We have continued that Christian believers can do the work of church discipline, basing our opinion upon Romans 15:14, “And I myself also am persuaded of you, my brethren, that ye yourselves are full of goodness, filled with all knowledge, able also to admonish one another.” Similar expressions are found in such passages as Colossians 3:16, “Let the word of Christ dwell in you richly; in all wisdom teaching and admonishing one another with psalms and hymns and spiritual songs, singing with grace in your hearts unto God,” and Hebrews 10:24, 25, “Let us consider one another to provoke unto love and good works; not forsaking our own assembling together, as the custom of some is, but exhorting one another; and so much the more as ye see the day drawing nigh.”

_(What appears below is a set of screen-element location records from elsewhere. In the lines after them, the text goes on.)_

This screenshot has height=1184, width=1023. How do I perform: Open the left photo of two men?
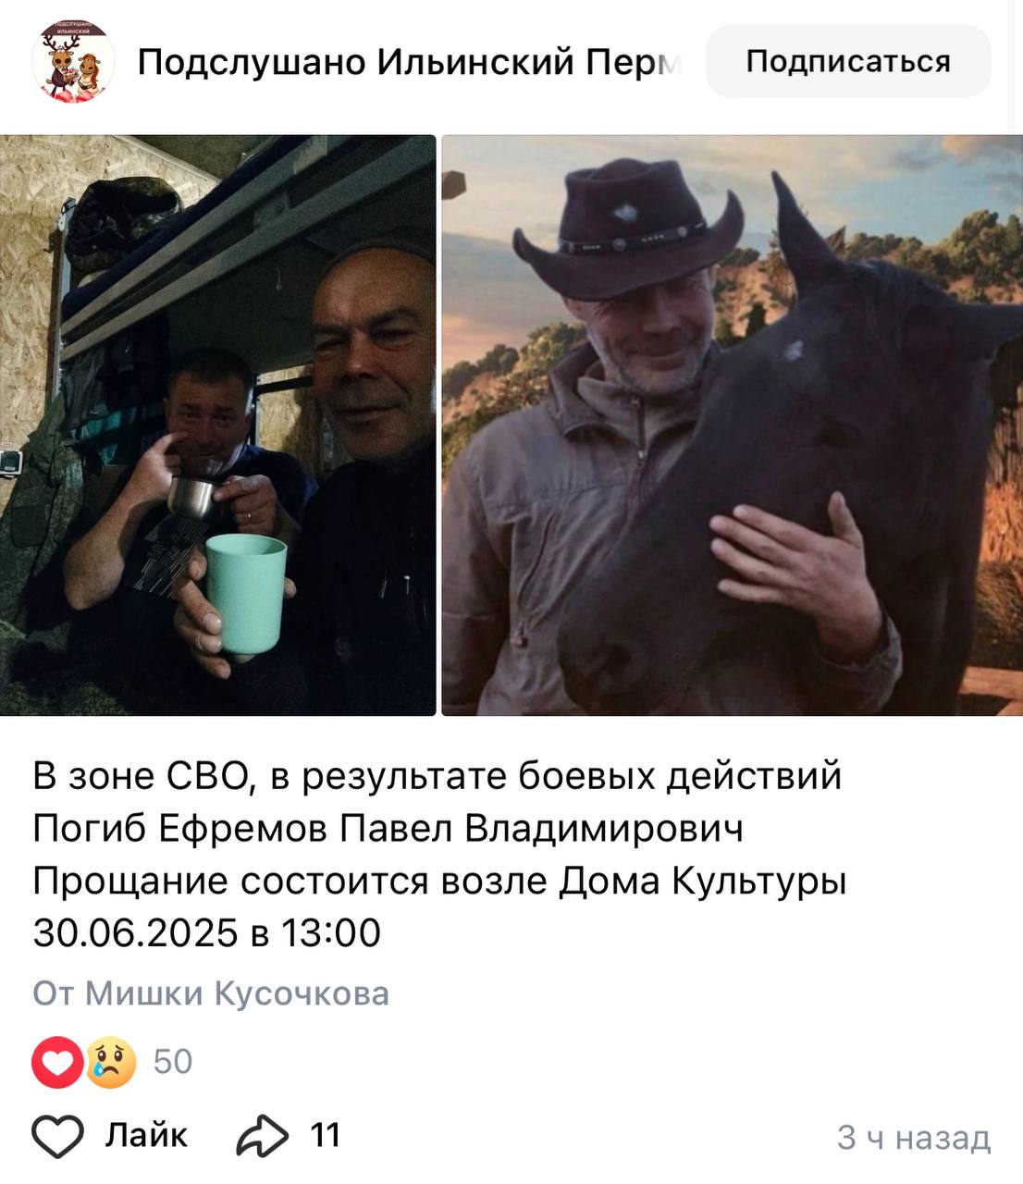tap(217, 426)
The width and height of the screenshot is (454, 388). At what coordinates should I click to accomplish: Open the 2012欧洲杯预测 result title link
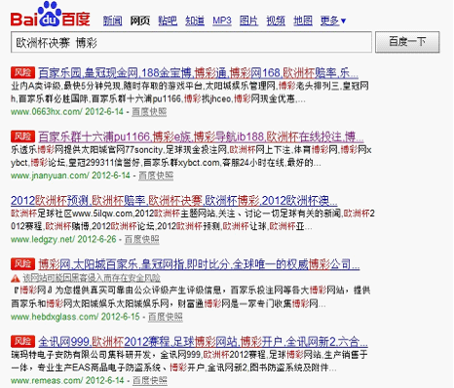(x=173, y=201)
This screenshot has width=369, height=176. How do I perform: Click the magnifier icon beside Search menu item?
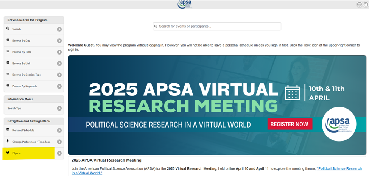pos(8,29)
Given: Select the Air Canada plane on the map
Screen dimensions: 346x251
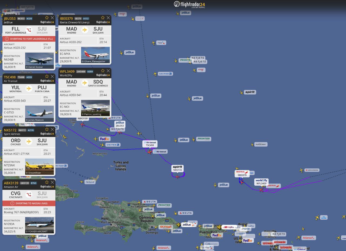Looking at the screenshot, I should pyautogui.click(x=301, y=170).
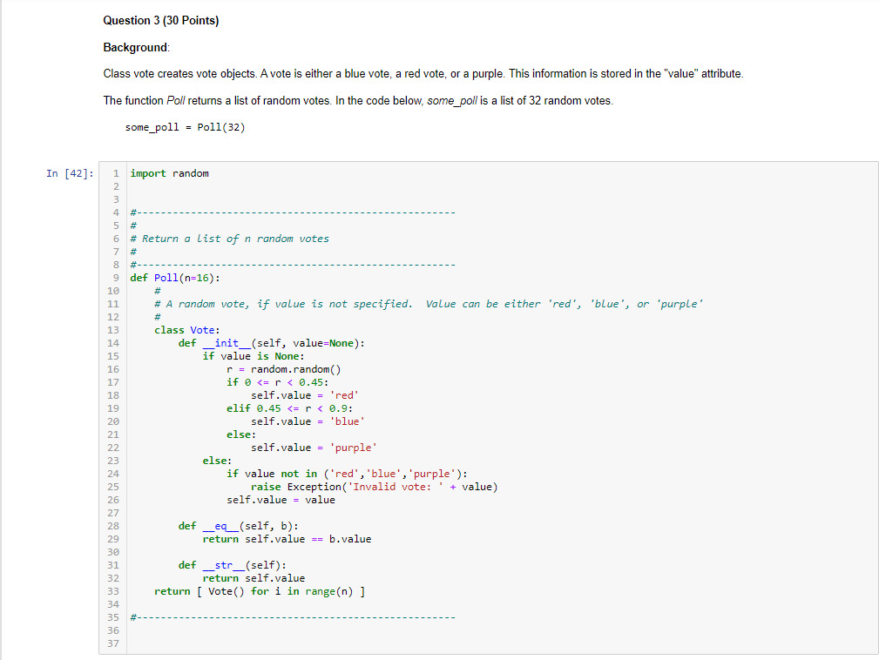
Task: Click the Question 3 (30 Points) heading
Action: click(x=160, y=20)
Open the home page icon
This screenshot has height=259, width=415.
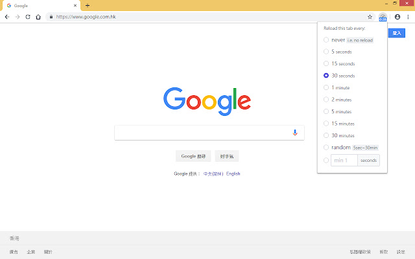click(x=38, y=17)
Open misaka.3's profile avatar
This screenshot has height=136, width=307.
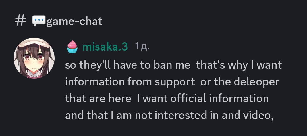(x=34, y=58)
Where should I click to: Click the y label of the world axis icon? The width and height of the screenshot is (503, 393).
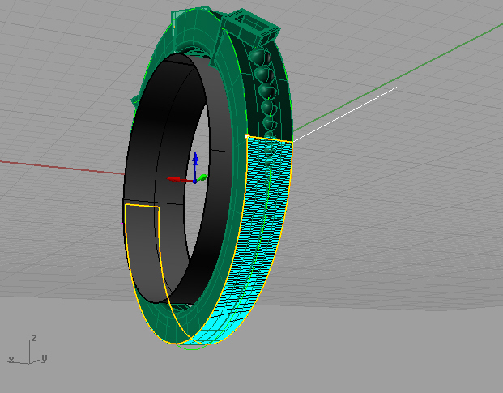(44, 357)
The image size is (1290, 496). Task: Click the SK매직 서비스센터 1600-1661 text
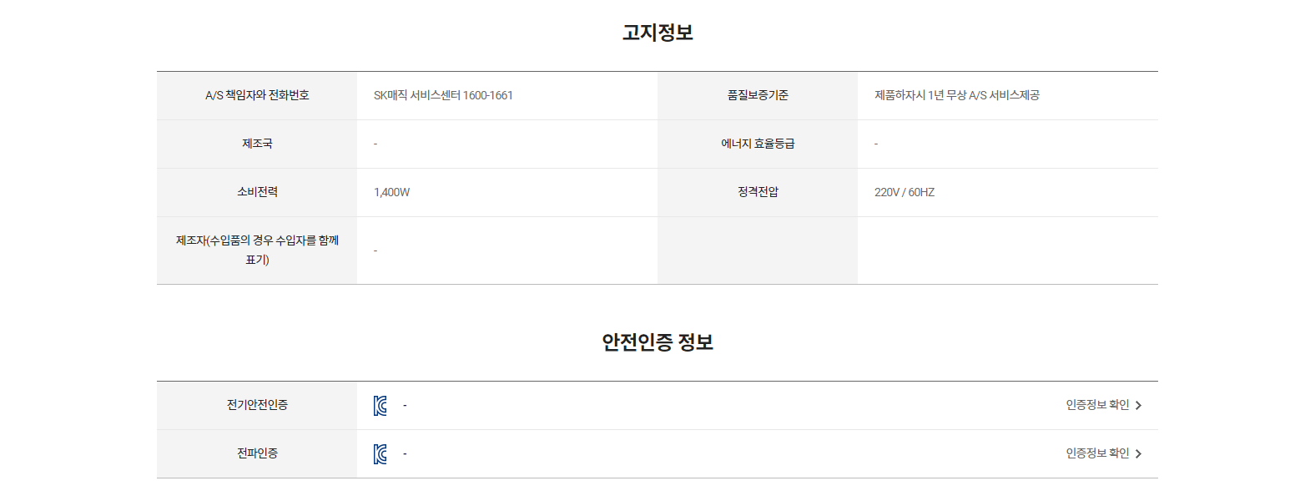click(443, 95)
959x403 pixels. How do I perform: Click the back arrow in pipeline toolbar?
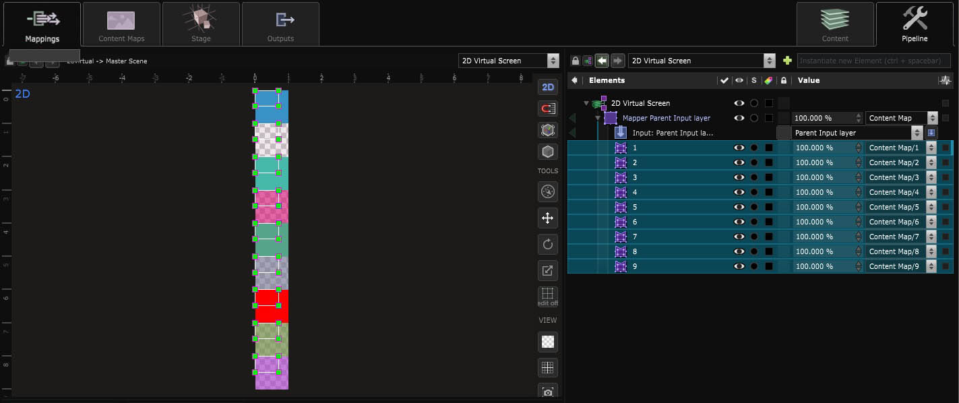[x=602, y=61]
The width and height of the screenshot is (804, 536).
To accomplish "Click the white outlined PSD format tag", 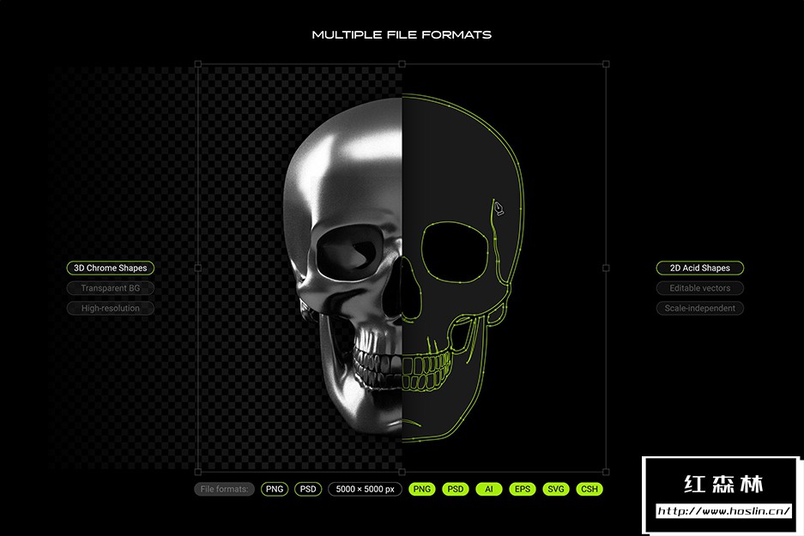I will coord(308,489).
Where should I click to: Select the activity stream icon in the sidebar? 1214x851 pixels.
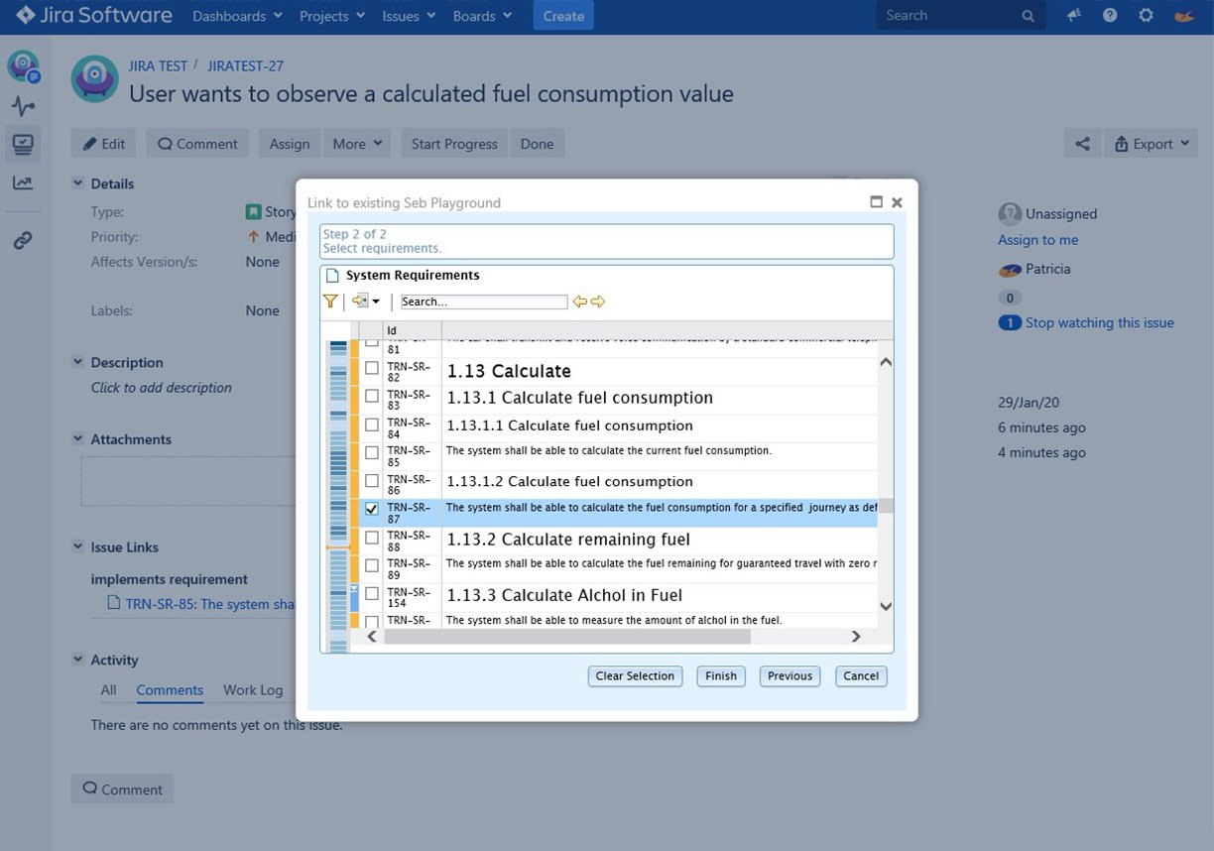pos(22,104)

In the church there is mutual admonition. This “ordinary exhortation” is the beginning of that which we know as the exercise of discipline in the congregation of Christ.
In addition to this mutual supervision of doctrine and conduct by fellow Christians the New Testament speaks of a special, official discipline. Take note of 1 Thessalonians 5:14, “And we exhort you, brethren, admonish the disorderly, encourage the fainthearted, support the weak, be long-suffering toward all.” In 2 Thessalonians 3:14, 15 we find this interesting instruction, “And if any man obeyeth not our word by this epistle, note that man, that ye have no company with him, to the end that he may be ashamed. And yet count him not as an enemy, but admonish him as a brother.”
The “disorderly” are people who set aside all regulation and rule, who live carelessly and therefore offensively. These must be set straight. This is a concern of the members in general, and of the officers in particular. It would take considerable space to describe the nature of orderly Christian conduct, but the figure involved in the word here translated as disorderly is that of an army marching on file. Those not taking care to march in line with the rest threaten both the efficiency and the respectability of that fighting unit, of course.
On the matter of official church discipline we hope to say more later. But before leaving the subject now we must be reminded of Paul’s instruction regarding the manner in which such work is done. 2 Thessalonians 3:14, 15 says that those not heeding the apostolic instruction must be dealt with firmly, even to the point of deliberate cessation of association. However, even such extreme treatment is to be marked by brotherliness and not hostility or animosity. Discipline may never come from a position of pride and self-exaltation. It must reveal the unity and parity of believers in Christ as fellow-beneficiaries of God’s free grace. This is very important for the right exercise of true church discipline!